Nükleer kuvvetlerin özellikleri

  1. Kısa oyunculuk. Nükleer kuvvetler, elektromanyetik kuvvetlerin aksine, kendilerini ancak çekirdeğin boyutuna kıyasla çok küçük mesafelerde gösterirler.
  2. Bağımsızlığı şarj edin. Bu özellik, nükleer kuvvetlerin protonlar ve nötronlar üzerinde aynı şekilde hareket etmesi gerçeğinde kendini gösterir.
  3. Doyma. Çekirdeğin nükleonları, yalnızca belirli sayıda diğer nükleonlarla etkileşime girer.

çekirdek bağlama enerjisi

Bir başka yakından ilişkili kavram, çekirdeklerin bağlanma enerjisidir. Bir nükleer bağın enerjisi, bir atom çekirdeğini oluşturan nükleonlara bölmek için gereken enerji miktarı olarak anlaşılır. Tek tek parçacıklardan bir çekirdek oluşturmak için gereken enerjiye eşittir.

Bir çekirdeğin bağlanma enerjisini hesaplamak için atom altı parçacıkların kütlesini bilmek gerekir. Hesaplamalar, bir çekirdeğin kütlesinin her zaman onu oluşturan nükleonların toplamından daha az olduğunu gösterir. Kütle kusuru, bir çekirdeğin kütlesi ile proton ve elektronlarının toplamı arasındaki farktır. Kütle ve enerji (E = mc 2) arasındaki ilişki yardımıyla çekirdeğin oluşumu sırasında oluşan enerjiyi hesaplayabilirsiniz.

Çekirdeğin bağlanma enerjisinin gücü aşağıdaki örnekle değerlendirilebilir: birkaç gram helyum oluştuğunda, birkaç ton kömürün yakılmasıyla aynı miktarda enerji üretilir.

nükleer reaksiyonlar

Atomların çekirdekleri, diğer atomların çekirdekleri ile etkileşime girebilir. Bu tür etkileşimlere nükleer reaksiyonlar denir. İki tür reaksiyon vardır.

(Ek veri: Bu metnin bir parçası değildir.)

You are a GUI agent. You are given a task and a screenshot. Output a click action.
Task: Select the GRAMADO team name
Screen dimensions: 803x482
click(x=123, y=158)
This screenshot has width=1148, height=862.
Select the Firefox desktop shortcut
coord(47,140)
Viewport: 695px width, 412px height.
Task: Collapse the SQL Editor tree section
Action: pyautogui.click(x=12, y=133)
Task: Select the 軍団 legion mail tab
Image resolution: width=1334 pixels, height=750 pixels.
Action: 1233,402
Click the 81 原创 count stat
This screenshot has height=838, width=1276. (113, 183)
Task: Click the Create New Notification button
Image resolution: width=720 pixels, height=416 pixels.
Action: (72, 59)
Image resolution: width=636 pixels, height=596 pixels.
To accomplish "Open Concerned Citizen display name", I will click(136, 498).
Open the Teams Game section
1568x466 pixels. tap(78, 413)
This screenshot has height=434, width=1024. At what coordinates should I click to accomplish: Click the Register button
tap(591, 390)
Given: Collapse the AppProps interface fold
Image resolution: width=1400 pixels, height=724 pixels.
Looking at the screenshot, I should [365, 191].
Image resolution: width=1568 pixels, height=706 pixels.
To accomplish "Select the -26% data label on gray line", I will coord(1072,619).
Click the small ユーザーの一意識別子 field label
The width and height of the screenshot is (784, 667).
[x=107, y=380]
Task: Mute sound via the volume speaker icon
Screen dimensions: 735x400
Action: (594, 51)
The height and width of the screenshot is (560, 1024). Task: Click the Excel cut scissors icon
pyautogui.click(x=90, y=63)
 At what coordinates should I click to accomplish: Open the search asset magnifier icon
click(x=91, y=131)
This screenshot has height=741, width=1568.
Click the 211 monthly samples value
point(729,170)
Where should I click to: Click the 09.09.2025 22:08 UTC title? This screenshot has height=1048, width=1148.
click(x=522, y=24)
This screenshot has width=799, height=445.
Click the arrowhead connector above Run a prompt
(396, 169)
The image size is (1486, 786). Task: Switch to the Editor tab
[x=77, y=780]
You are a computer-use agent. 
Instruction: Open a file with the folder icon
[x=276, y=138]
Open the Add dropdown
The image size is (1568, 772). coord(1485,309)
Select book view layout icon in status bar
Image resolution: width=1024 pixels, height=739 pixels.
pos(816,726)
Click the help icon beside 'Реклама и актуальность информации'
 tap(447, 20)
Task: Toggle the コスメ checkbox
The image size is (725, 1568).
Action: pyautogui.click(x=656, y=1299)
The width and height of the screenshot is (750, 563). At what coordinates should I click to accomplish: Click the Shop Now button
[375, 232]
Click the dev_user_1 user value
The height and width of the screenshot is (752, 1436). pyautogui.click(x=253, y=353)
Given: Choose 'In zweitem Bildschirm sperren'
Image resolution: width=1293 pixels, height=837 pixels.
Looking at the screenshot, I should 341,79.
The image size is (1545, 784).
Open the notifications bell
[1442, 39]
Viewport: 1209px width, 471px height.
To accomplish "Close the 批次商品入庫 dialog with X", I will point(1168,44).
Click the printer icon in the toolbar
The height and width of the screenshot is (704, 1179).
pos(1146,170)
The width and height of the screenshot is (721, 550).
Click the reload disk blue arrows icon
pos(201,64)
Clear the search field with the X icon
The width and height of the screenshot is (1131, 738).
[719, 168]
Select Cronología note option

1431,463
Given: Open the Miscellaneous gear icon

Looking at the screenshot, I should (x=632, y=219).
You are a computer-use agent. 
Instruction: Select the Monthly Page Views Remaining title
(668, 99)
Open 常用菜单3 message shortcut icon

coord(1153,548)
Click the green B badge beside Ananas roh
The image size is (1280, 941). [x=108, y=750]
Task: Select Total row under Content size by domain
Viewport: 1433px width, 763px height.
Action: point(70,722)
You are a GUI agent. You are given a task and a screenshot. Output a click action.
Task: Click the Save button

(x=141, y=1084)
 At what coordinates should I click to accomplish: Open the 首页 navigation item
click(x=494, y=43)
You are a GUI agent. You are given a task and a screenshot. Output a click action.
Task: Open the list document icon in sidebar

  1. Fisyon reaksiyonları. Etkileşim sonucunda daha ağır çekirdekler daha hafif olanlara parçalandığında ortaya çıkarlar.
  2. Sentez reaksiyonları. Fisyon işleminin tersi: çekirdekler çarpışır, böylece daha ağır elementler oluşturur.

Tüm nükleer reaksiyonlara, daha sonra sanayide, orduda, enerji sektöründe vb. Kullanılan enerjinin salınımı eşlik eder.

Atom çekirdeğinin bileşimini inceledikten sonra, aşağıdaki sonuçlar çıkarılabilir.

  1. Bir atom, etrafında proton ve nötronlar ve elektronlar içeren bir çekirdekten oluşur.
  2. Bir atomun kütle numarası, çekirdeğindeki nükleonların toplamına eşittir.
  3. Nükleonlar güçlü etkileşimlerle bir arada tutulur.
  4. Atom çekirdeğine kararlılık veren muazzam kuvvetlere çekirdek bağlama enerjileri denir.